YouTuber Stephen Findeisen, known online as Coffeezilla, conducted an investigation into the entirety of the Save the Kids scandal. Ultimately, Findeisen found that Manny was only a middleman behind the scandal and that most influencers who promoted the currency were connected with it through their managers. The primary architects of the scheme were Frazier Kay, who had used several cryptocurrency wallets to potentially hide his tracks, Jordan Galen, a manager and promotion finder for Kay and various other members of FaZe Clan, and YouTube personality Sam Pepper. Findeisen eventually uncovered that Lucas had changed the anti-whale mechanism on orders from Pepper, and that Kay was one of the main architects of the Save the Kids. It was also suggested in Findeisen's videos that Kay and Pepper broke ties during the launch of Save the Kids, a possible motive for Pepper to order that Lucas change the anti-whale mechanism, a claim Kay continues to make. However, Kay additionally stated to Findeisen that he knew nothing about cryptocurrency, which Findeisen debunked by stating Frazier had multiple cryptocurrency wallets with one having hundreds of different cryptocurrencies.

=== FaZe Clan ===
FaZe Clan management tweeted that they were completely unaware of the actions of its members and did not support them, posting that Kay had been expelled from the group entirely while Jarvis, Nikan, and Teeqo would be suspended until further notice; the latter of whom would later be reinstated after it was discovered that he had not sold any of his holdings.
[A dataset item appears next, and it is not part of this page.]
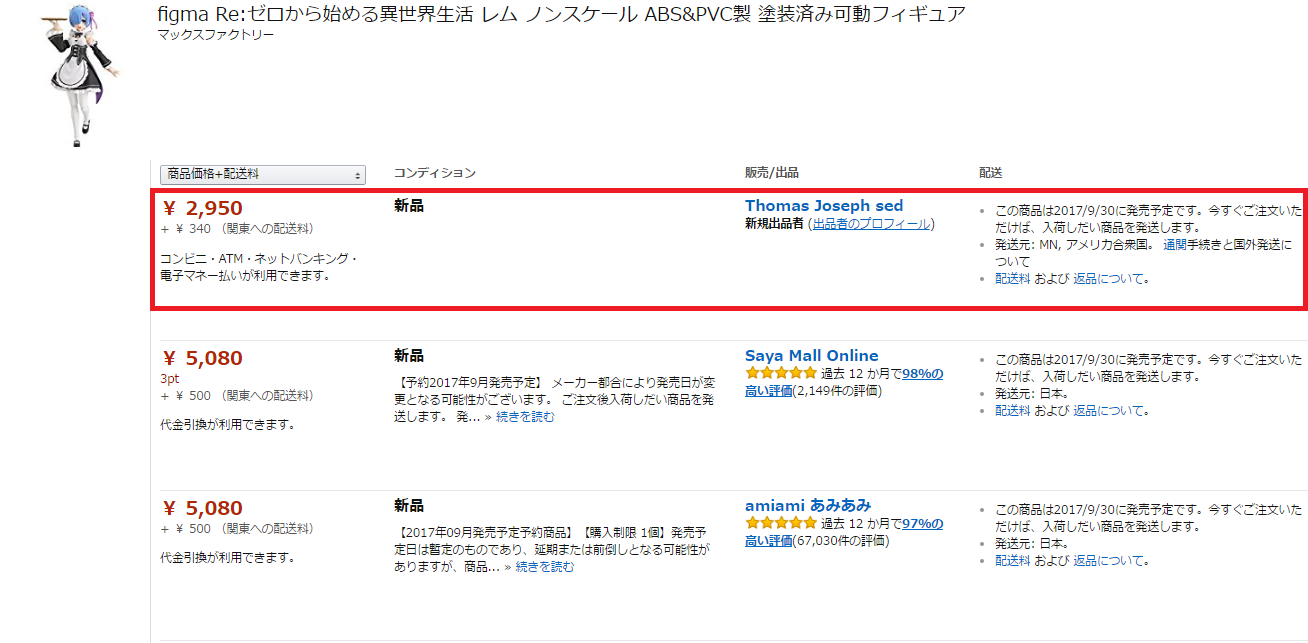Click Saya Mall Online's star rating icon
1308x643 pixels.
click(x=781, y=374)
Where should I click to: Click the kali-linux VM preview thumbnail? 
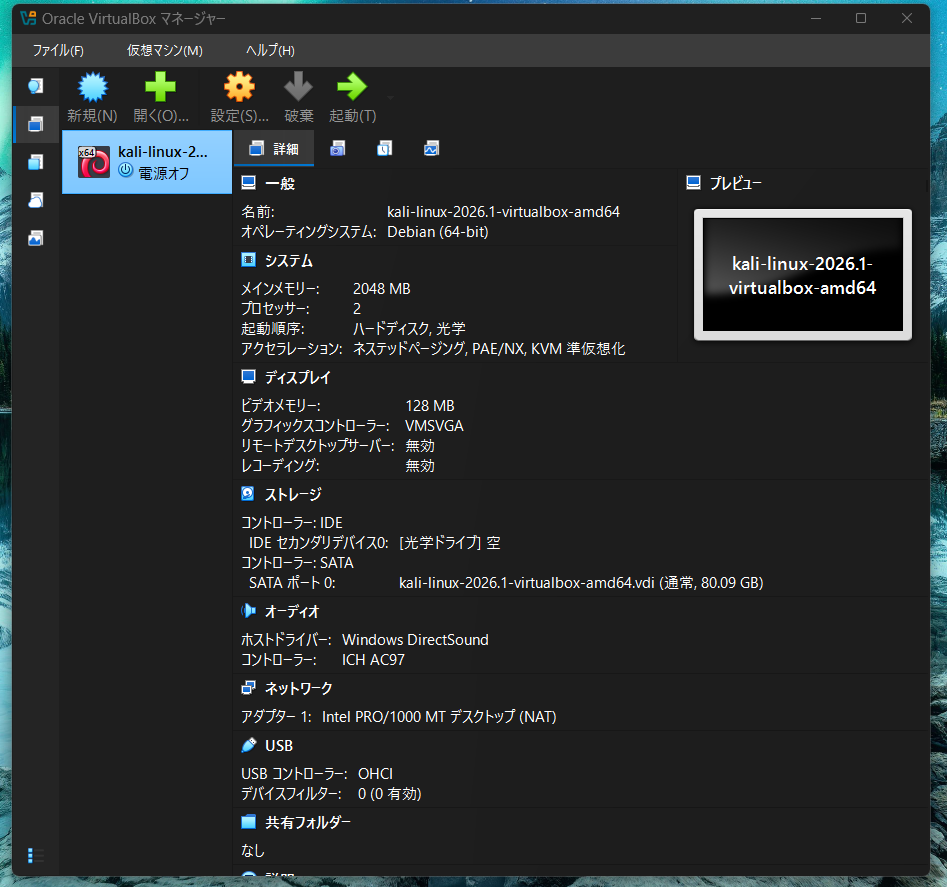coord(802,274)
Kay responded by saying that though he had admitted he should have vetted his promotion through FaZe Clan initially, he had absolutely no involvement in the scandal and promoted the coin with a belief that it would help the world for the better, though Findeisen, after conducting his investigation, discovered Kay had a history of promoting altcoins. After his expulsion from FaZe Clan, Kay claimed he had been scared himself and was planning to pursue legal action against Findeisen. Kay additionally promised that he would pay back as many people as possible who lost their money to the token, claiming that he had lost $37,000 himself (which was adjusted in March 2022 to total around US$500,000), and further vowing to embargo Pepper on a personal and professional level.

=== Save the Children ===
Save the Children had issued a statement to Findeisen stating that the charity had no affiliations to Save the Kids and they also issued a similar statement in 2023.

== Legacy ==
The scandal has been commonly cited as a textbook example of the cryptocurrency influencer scam and serves as a warning for other influencers to refrain from participating in or endorsing digital assets. Frazier Khattri has encouraged influencers after Save the Kids to refrain from endorsing cryptocurrency, saying that the crypto market has "not fully developed". Save the Kids was additionally credited as one of the focus examples for the growing trend of cryptocurrency scams, to which more than $80 million has been lost so far mostly from younger audiences buying into the currencies simply from the hype.